There was more waiting after we had been driven from the railroad station to the administration building of the workhouse. A matron tried to take our names and case histories, which all of us refused to give.
We waited there in the administration building, while the matron sat behind her desk and knitted. The spokeswoman for our group was an elderly woman from a socially prominent family in Philadelphia and she had asked to see Mr. Whittaker, the superintendent, before we were assigned to our cells. The matron paid no attention to her request but left us all standing, until of our own accord we took benches and chairs about the room. Some of the younger ones sat on the floor and leaned against the wall. We were beginning to be very tired.
(5) Dorothy Day, The Catholic Worker (December 1950)
There are two billion people in the world and if we believed all we read in the paper everyone must line up on the side of Communism or Americanism, Catholicism, Capitalism, which the most Catholic newspapers would have us believe are synonymous. Of course, there are bad Americans, bad Catholics and bad capitalists, but still, they say, you can't print such holy pictures as you have in this Christmas issue in Russia, and you can't oppose war and the draft and taxes, as you do, without being thrown into concentration camps, if you are in Russia or a satellite country.

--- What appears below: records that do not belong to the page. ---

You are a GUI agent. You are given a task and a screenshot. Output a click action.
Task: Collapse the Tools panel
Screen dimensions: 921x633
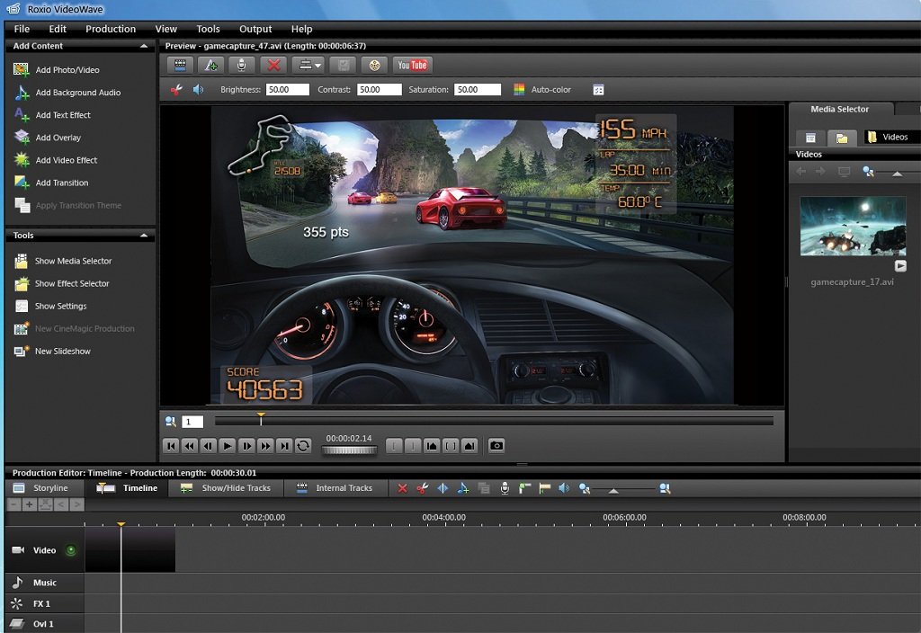pos(144,236)
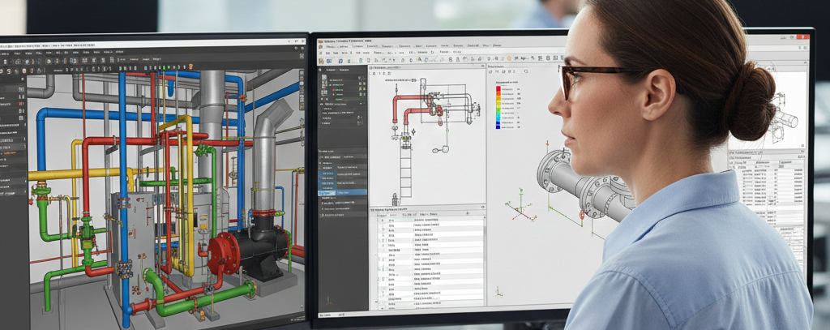
Task: Click the green indicator icon in piping toolbar
Action: click(x=164, y=67)
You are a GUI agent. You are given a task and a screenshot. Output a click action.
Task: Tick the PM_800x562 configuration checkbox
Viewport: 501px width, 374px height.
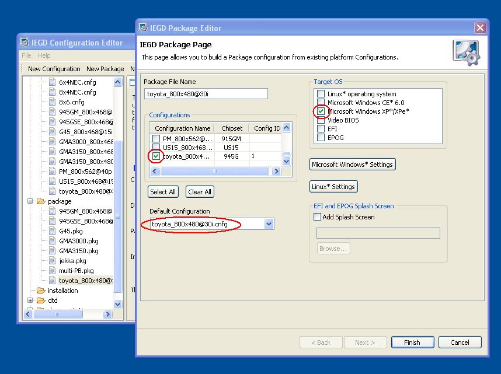coord(156,139)
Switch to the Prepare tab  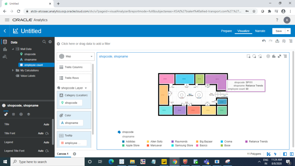pyautogui.click(x=226, y=31)
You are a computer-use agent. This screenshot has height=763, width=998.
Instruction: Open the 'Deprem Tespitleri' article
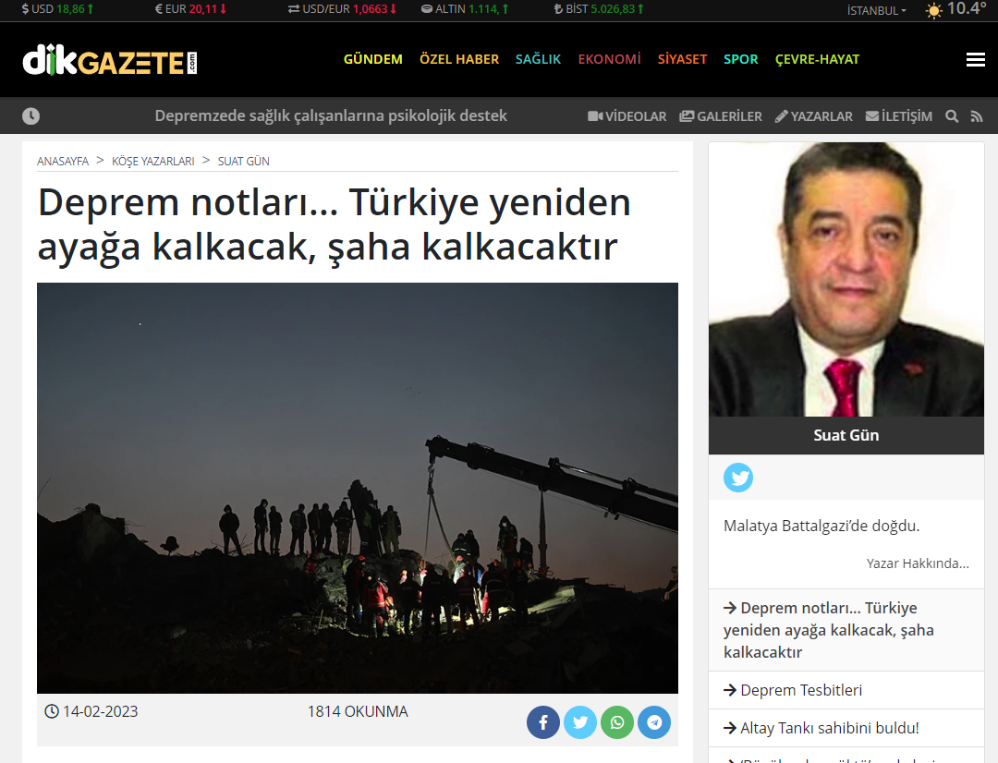800,690
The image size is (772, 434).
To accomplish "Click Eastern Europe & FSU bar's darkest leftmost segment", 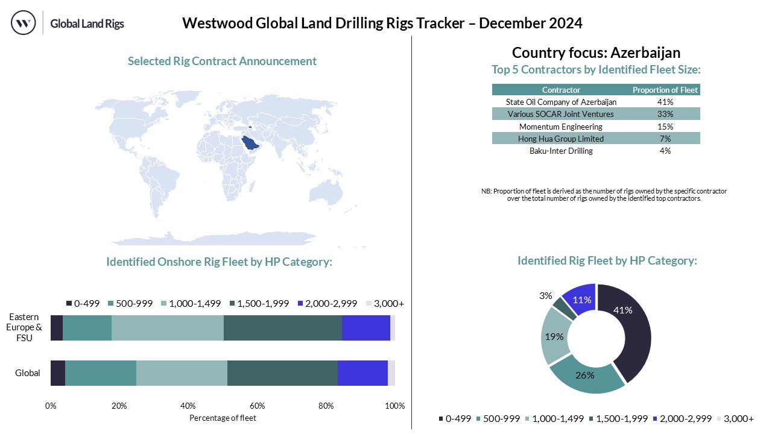I will point(57,327).
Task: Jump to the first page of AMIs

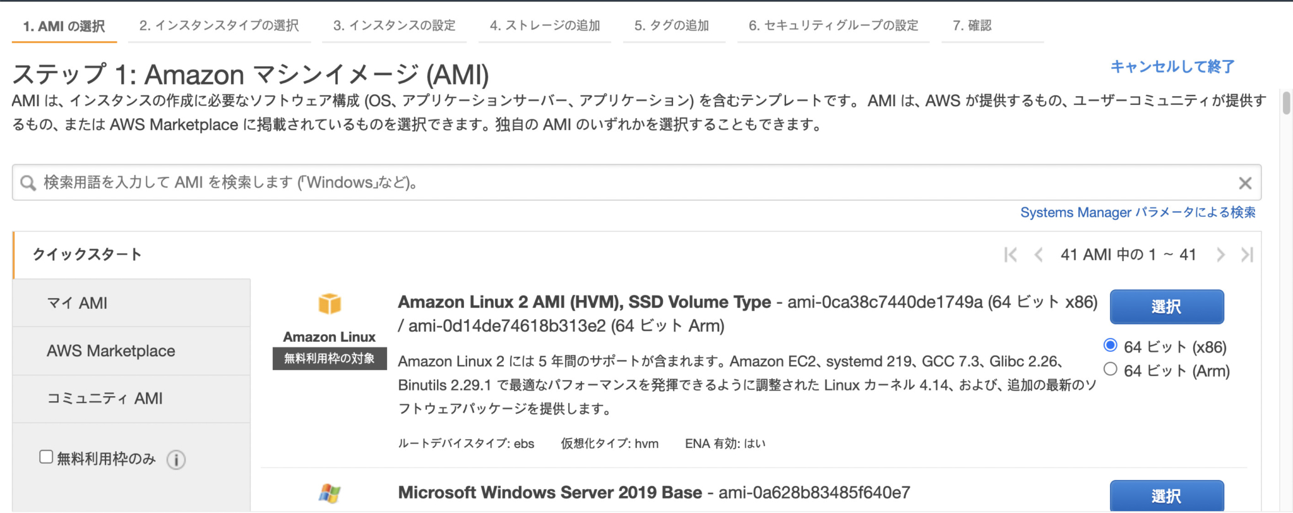Action: (1010, 254)
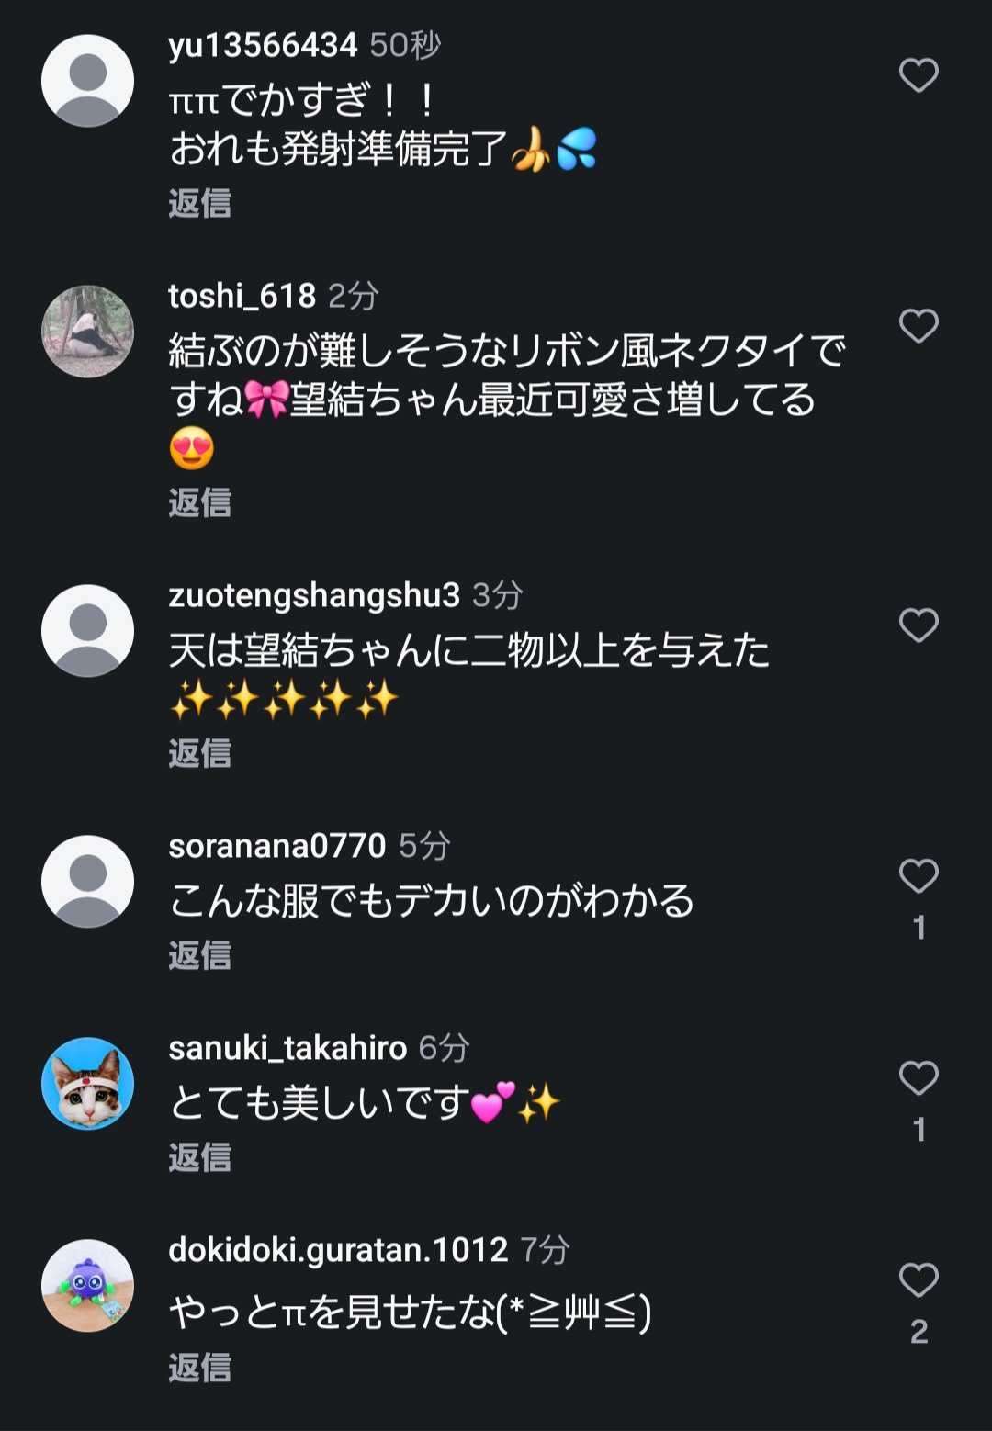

In our eulogies of poverty which we have printed again and again in The Catholic Worker, one of which is running in this issue of the paper, we write with the recognition that we stand as Americans, representing in the eyes of the world the richest nation on earth. What does it matter that we live with the poor, with those of the skid rows, and that those in our other houses throughout the country are living with poverty which is so great a scandal in a land of plenty. We know that we can never attain to the poverty of the destitute around us. We awake with it in our ears in the morning, listening to the bread line forming under our window, and we see it lined up even on such a day as the gale of last Saturday when glass and tin and bricks were flying down the street. The only way we can make up for it is by giving of our time, our strength, our cheerfulness, our loving kindness, our gentleness to all.
(6) Dorothy Day, speech in Memphis, Tennessee (1954)
We need always to remember that it is atheistic Communism which we oppose, but as for economic Communism - it is a system which has worked admirably in religious orders for two thousand years. The bishops once stated that many of the social aims of the Communist are Christian aims and must be worked for by Catholics. In our parishes and communities we should have credit unions, maternity guilds, and insurance benefit societies which would reach God's poorest. If we are trying to see Christ in our neighbor, we must see to his dignity, his worth, his position as a son of God. And to do this, it is not enough just to help out in an emergency. It is necessary to build a society where people are able by their work to sustain themselves, but also by mutual aid, to bear one another's burdens, when by sickness or accident men are unable to work.
(7) The actress Judith Malinia went to prison with Dorothy Day in 1955 (June, 1955)
Dorothy became very quickly a legend in the prison. There was a lot of press at the time and a picket line outside. Everybody was aware of it, and we were certainly celebrities of a sort inside the prison. Most of the guards were Catholic, and they came to her and had their Bibles blessed and their rosaries kissed.